Berlin: Lichtig-Verlag 2011.

12 Postkartenmotive (15 Postkarten), Euro 14,90

ISBN: 3-929905-26-4

Das Verschicken von Privatbriefen ist heute beinahe völlig aus der Mode gekommen, mailen und simsen sind da sehr viel einfacher und auch schneller. Meistens schickt man sich gegenseitig gerade noch Grüsse für die Feiertage und zum Geburtstag.

Mit den herrlichen Postkarten des Lichtig-Verlags entledigt man sich nicht nur einer lästigen Aufgabe, sondern erfüllt eine Mitzva, eine religiöse Pflicht. Denn die 12 Postkarten, die zu einem Set vereint sind, zeigen keine der heute üblichen flotten Sprüche mit ebenso witzigen wie vergänglichen Karikaturen, sondern führen zurück in die Vergangenheit.

Am Anfang steht die „Hand der Miriam", die sich schützend vor die anschliessend folgenden Schätze stellt. Die ersten vier Ritualgegenstände werden ausschliesslich für den Schabbath verwendet: zwei silberne Pamotim, Kerzenleuchter, mit denen der höchste jüdische Feiertag, der Schabbath, am Vorabend, also am Freitagabend, begrüsst wird; dann der Kiddusch-Becher, ein silberner Kelch, auf dem zwei Weintrauben vom Inhalt künden. Die Abbildung des Barchesdeckchens erinnert an den nächsten Schritt beim Ablauf des Kiddusch, des Segens am Freitagabend. Es deckt die beiden Barches oder Challot, die geflochtenen Hefezöpfe zu, während der Segen über den Wein gesagt wird. Die vierte Postkarte zeigt die Gegenstände, die ein traditioneller Jude benötigt, um die Königin Schabbath wieder zu verabschieden: auch hier wieder ein Kiddusch-Becher, denn ohne einen Segen über den Wein geht im Judentum gar nichts; in der Mitte die Bessamim-Büchse, ein silbernes Türmchen, deren Duft die besondere Schabbath-Seele, die jeder bekommt, der den Schabbath auf traditionelle Weise begeht, wieder zurück in den Himmel begleitet. Ganz links sehen wir wieder eine brennende Kerze, diesmal ist sie geflochten und blau und weiss, und sie hat mindestens zwei Dochte, damit die Flamme schön kräftig brennt.
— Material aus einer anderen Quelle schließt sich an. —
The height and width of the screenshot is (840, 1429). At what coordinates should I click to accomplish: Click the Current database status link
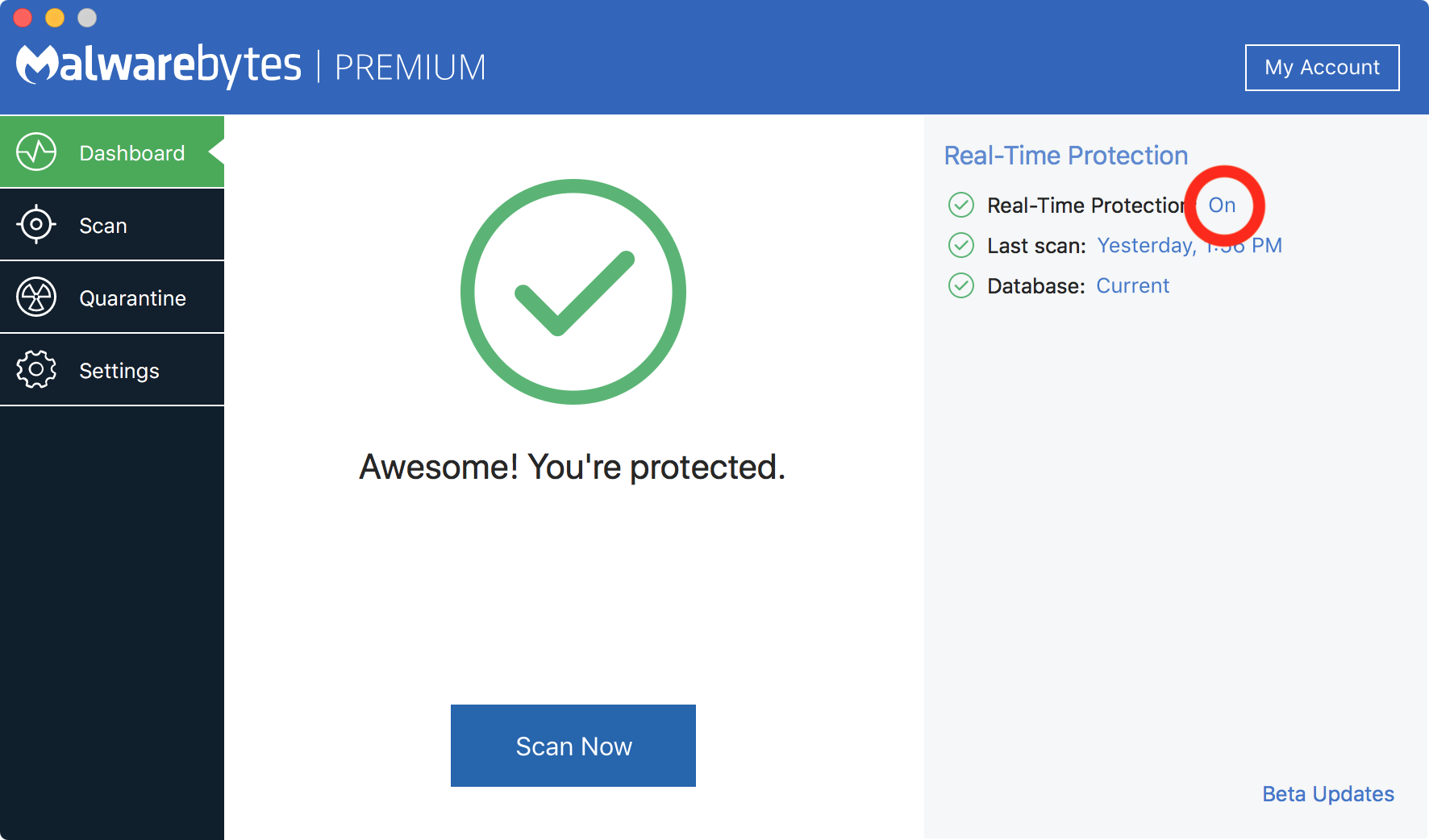[1132, 286]
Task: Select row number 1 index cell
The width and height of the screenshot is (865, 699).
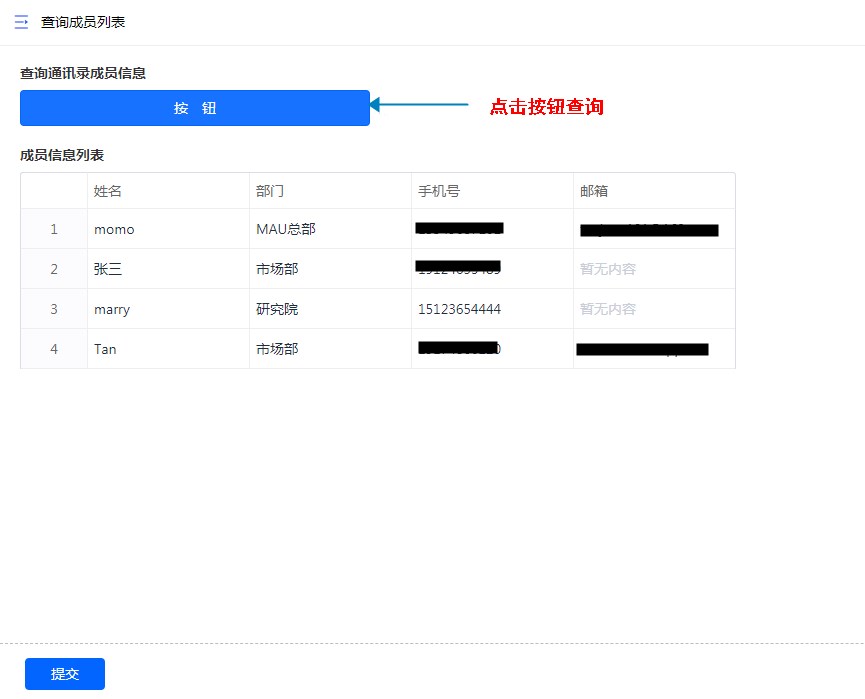Action: coord(54,229)
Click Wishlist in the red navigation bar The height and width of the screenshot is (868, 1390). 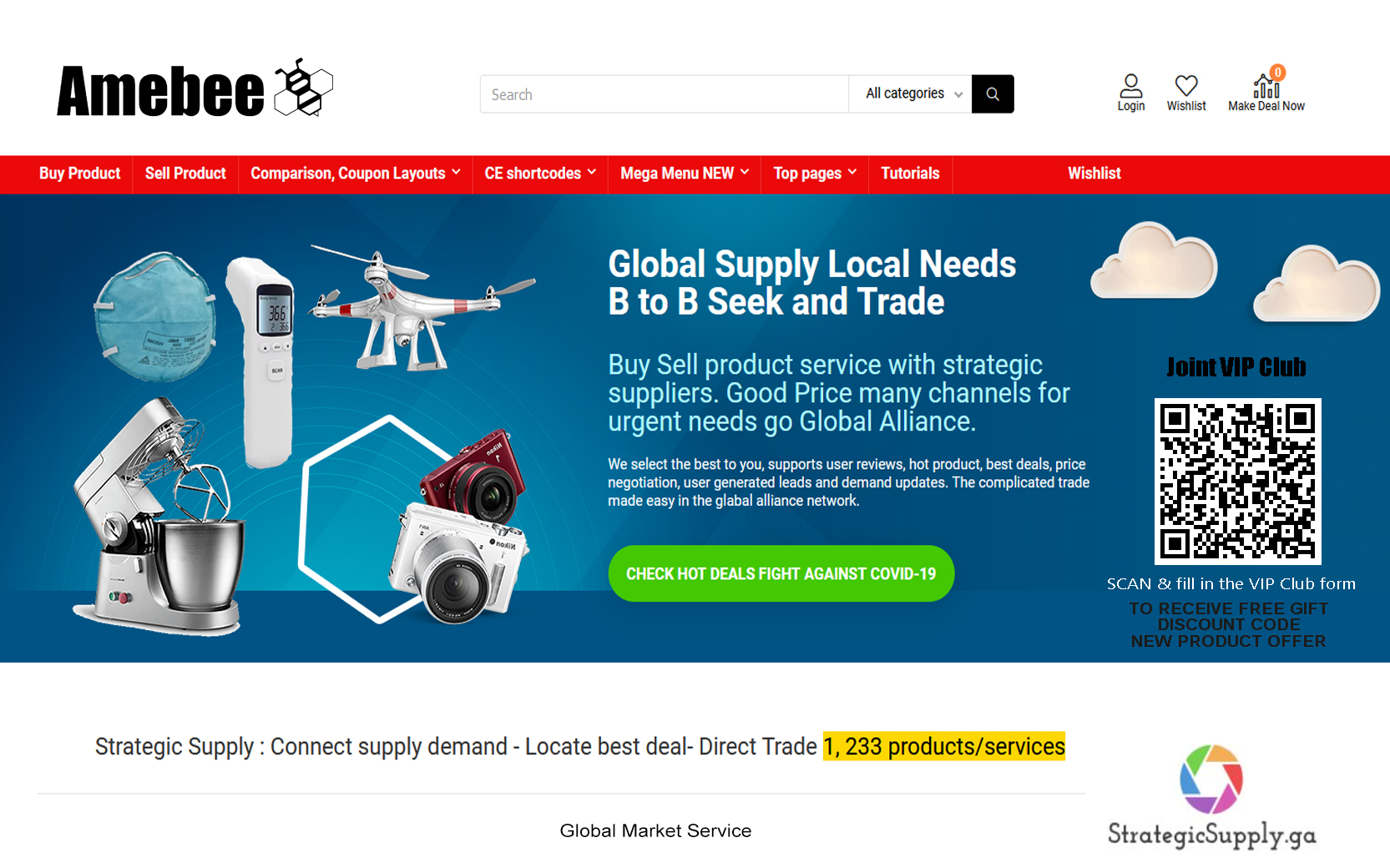coord(1094,174)
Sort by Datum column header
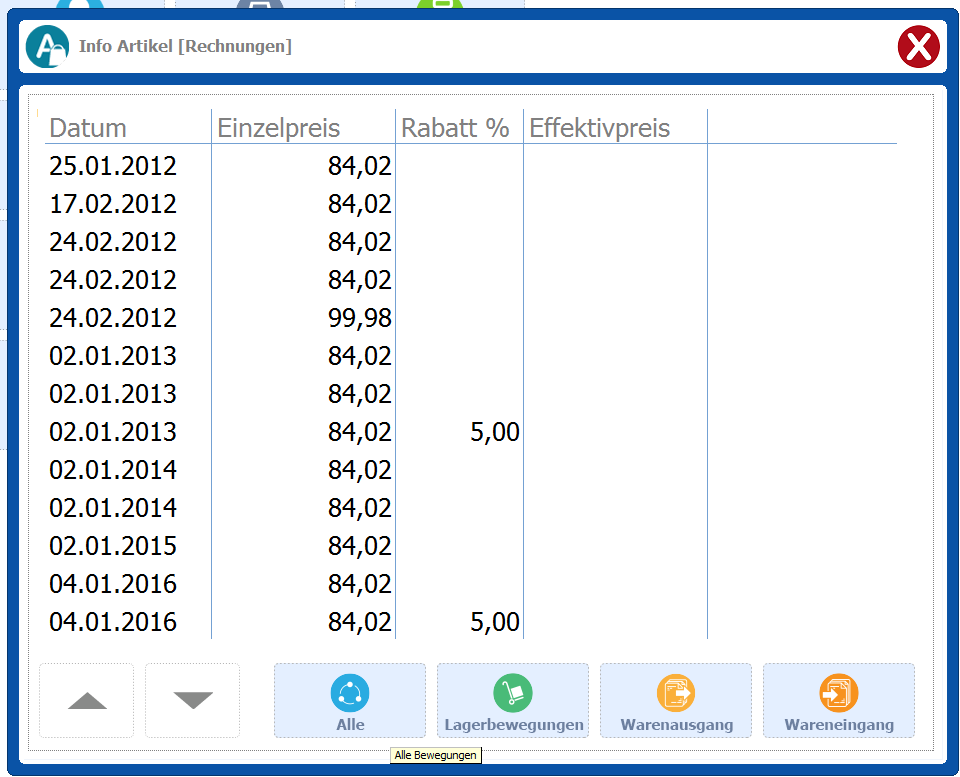Viewport: 960px width, 777px height. (88, 128)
Nachdem wir unsere Fingernägel darin gespiegelt haben, dürfen wir uns wieder den profanen Dingen, sprich dem Spiel oder der Arbeit, zuwenden.

Es folgen Postkarten zu zwei Feiertagen. Auf der nächsten ist etwas ganz Seltenes zu sehen: eine silberne Schale für den Seder, der am Vorabend von Pessach das achttägige Fest einleitet. In seiner Mitte trägt dieser Teller die hebräische Inschrift „Pessach", damit kein Irrtum hinsichtlich seiner Verwendung aufkommt. Am Rand stehen auf Hebräisch die Namen der fünf traditionellen Speisen, die zu Beginn der Festmahlzeit gegessen werden. Diesen wunderschönen Seder-Teller fand die Herausgeberin der Postkartenserie nach eigener Aussage in einem Trödelladen an der Ostsee. Man kann sie zu ihrem Fund nur beglückwünschen.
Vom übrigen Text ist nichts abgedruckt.